Union federal employees have learned a hard lesson. You get what you bargain for. No sooner had a new agreement between the Social Security Administration and the American Federation of Government Employees gone into effect — bam! Management yanked telework for thousands of employees.
AFGE official Sherry Jackson noted dryly, she didn’t think the program would end a day after the effective date of the new contract. Surprise! SSA had its telework guns locked and loaded. Well, okay, the agency gave the teleworkers two weeks to get their houses in order. Literally. Many have family arrangements, including child care.
In canceling telework for its field offices, Social Security management cited the need to improve customer service. Fair enough. To me, it’s fair to ask:
Is SSA prepared to measure the change in customer service?
What are the metrics and will you publish them?
How will you prove the improvement is attributable to employees no longer teleworking?
What if customer service metrics slip?
AFGE has other problems. As widely reported, its national president, J. David Cox, is on a leave of absence while the union investigates lurid, and possibly criminal, allegations of sexual harassment leveled against him. The union says it will hire an outside, independent entity to conduct the investigation.
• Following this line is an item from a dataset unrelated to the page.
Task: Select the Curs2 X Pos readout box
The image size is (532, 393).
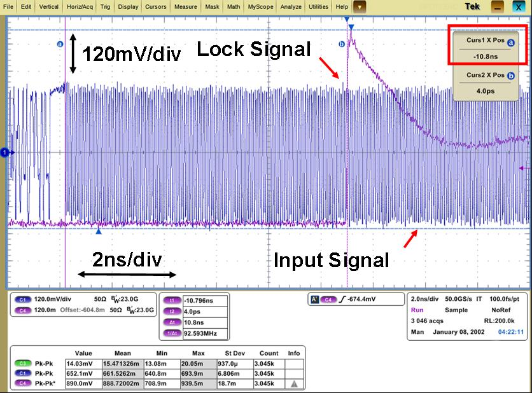Action: click(x=487, y=81)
It needs to settle this fast and in a way that no one can question its fairness, impartiality or consequences. Unions often stake a moral high ground. AFGE needs to keep it even if the leader proves to be a creep. There’s too much important work to do. This episode underscores the importance of reputation integrity. This episode occurs when the union appears to be growing. Those dislocated-to-Kansas City Agriculture Department employees voted earlier this year to join up. As did Michigan Air National Guard employees.
Another, much smaller union representing Social Security employees, among others, has its hands full too. The Association of Administrative Law Judges is embroiled in uncompleted negotiations. The impasse dates to last summer. As detailed in my most recent interview with its president, Melissa McIntosh, the union the other day got a favorable ruling from the Federal Labor Relations Authority. An FLRA regional director said she found evidence SSA officials were trying to intimidate the union by threatening leaders with disciplinary action for “engaging in a protected activity.” Namely, trying to negotiate a new agreement.
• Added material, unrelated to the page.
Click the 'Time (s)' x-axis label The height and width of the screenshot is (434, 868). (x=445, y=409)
In essence, McIntosh says, the union negotiators felt like the agency wanted them to do their preparations on nights and weekends. Even after severe reductions, they still have official time available, though. What the union lacks is officials space — an office in which to do union business. The threats do seem petty on the part of SSA managers.
What the FLRA lacks is final decision-making power. The lack of a confirmed general counsel has held up resolution on several union matters, notwithstanding that the Trump administration’s appointee is likely to decide things in ways the unions won’t like. Still, resolution can be better than limbo. At least everyone can adjust and proceed.
Also still bedeviling the administrative law judges is their chain-of-command question. McIntosh has been maintaining for months that the ALJs should report to a Senate-confirmed official. She said she’s brought up the issue directly with Commissioner Andrew Saul, but so far to no avail.
The union is also hoping for passage of a bill that would overrule a Trump administration executive order that moved the judges hiring from a merit systems based, competitive process, to an appointed one.